同社を象徴する黄色と青のカラーリングも、今回限りで見納め。
■最終戦は、別れと新たな出会いの場でもある。すでに各方面で報道されているとおり、来シーズンからタイヤレギュレーションが変更され、ワンメークルールが採用されることになった。500cc時代に連戦連勝を重ねてきたミシュランは、この数年、ブリヂストンとの間で激しい開発競争を展開してきたが、この第18戦を一区切りとしてグランプリの舞台から去ることが決定した。ミシュランのグランプリ初優勝は1973年6月8日。マン島TTで達成した。3年後の76年には念願のチャンピオンを獲得している。2009年シーズンからは、ブリヂストンが唯一のタイヤ供給メーカーとなる。
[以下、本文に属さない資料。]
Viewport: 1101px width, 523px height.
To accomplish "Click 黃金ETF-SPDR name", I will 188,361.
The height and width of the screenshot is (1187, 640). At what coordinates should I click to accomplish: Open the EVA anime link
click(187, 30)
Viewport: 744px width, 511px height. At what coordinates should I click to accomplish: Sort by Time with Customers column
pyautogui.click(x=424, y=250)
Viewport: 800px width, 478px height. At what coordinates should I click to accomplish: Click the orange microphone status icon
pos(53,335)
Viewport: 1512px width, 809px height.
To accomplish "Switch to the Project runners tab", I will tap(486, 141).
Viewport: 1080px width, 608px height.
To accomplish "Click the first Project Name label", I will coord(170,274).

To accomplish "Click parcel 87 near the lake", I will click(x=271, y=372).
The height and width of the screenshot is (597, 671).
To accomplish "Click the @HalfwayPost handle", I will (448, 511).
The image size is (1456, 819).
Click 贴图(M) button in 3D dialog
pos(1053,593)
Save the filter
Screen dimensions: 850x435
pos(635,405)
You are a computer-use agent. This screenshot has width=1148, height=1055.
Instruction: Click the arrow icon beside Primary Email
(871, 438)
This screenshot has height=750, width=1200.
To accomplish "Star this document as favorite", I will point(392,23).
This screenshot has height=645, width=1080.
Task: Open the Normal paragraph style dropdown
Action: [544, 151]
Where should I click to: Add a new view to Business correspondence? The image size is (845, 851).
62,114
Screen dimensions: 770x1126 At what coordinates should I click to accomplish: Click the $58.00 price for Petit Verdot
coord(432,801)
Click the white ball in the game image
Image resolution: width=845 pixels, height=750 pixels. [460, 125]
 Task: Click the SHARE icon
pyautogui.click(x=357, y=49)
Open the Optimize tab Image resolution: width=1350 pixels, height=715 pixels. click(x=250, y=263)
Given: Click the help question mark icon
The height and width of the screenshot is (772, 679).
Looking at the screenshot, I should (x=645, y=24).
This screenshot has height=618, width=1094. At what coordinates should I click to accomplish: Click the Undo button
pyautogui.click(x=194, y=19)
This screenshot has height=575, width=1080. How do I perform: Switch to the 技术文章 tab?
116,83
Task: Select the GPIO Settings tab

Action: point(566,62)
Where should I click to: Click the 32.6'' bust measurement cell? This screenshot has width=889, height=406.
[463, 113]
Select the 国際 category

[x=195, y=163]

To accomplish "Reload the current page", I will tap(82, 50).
■3月上旬にスタートした開幕戦から最終戦までは約8ヶ月。プレシーズンテストなどの期間を入れると、選手とチームスタッフは丸一年もの間、常に行動を共にしていることになる。しかし、いつか別れの日はやってくる。昨シーズン、コニカミノルタホンダに所属していた中野真矢は、08年にチーム・サンカルロ・ホンダ・グレッシーニへ移籍。シーズン後半は、たびたび上位でフィニッシュする活躍を見せた。来季は戦いの舞台を別カテゴリーに移す。2003年にレプソル・ホンダでグランプリデビューを飾ったニッキー・ヘイデンは、06年に世界チャンピオンを獲得。今回の第18戦では金曜のセッションからトップタイムを連発して気迫に満ちた走りを披露した。来シーズンは、ライバル陣営へ移籍する。2009年、それぞれ戦う場所は変わるが、しかし、彼らがライダーであるという事実は変わらない。
■去る者もいれば、新たな挑戦をスタートさせる者もいる。2005年に250ccクラスへフル参戦を開始した高橋裕紀は、同クラス最後のレースとなった今回のバレンシアGPで2位表彰台を獲得。来シーズンからは、いよいよMotoGPクラスへステップアップする。また、250cc時代に高橋のチームメートで、今季からMotoGPへ参戦しているアンドレア・ドヴィツィオーゾは最終戦を4位でフィニッシュ。来季からはレプソル・ホンダに移籍し、ダニのチームメートとしてともにチャンピオンを目指す。
■最終戦が終了すると、あらかじめ仕込まれていた花火が盛大な音を立てて次々と打ち上げられる。長かった一年を終え、ともすればしんみりしがちな雰囲気を陽気に吹き飛ばしてしまう花火の音を全身で味わいながら、観客たちは長かったこの一年を振り返り、来シーズンに向けた期待に胸を膨らませて家路につく。そして、レースから一晩明けると、ライダーやチームは早速、来年に備えたテストを開始し、ピットはふたたび慌ただしさに包まれる。ここからまた、新たな一年が幕を開ける。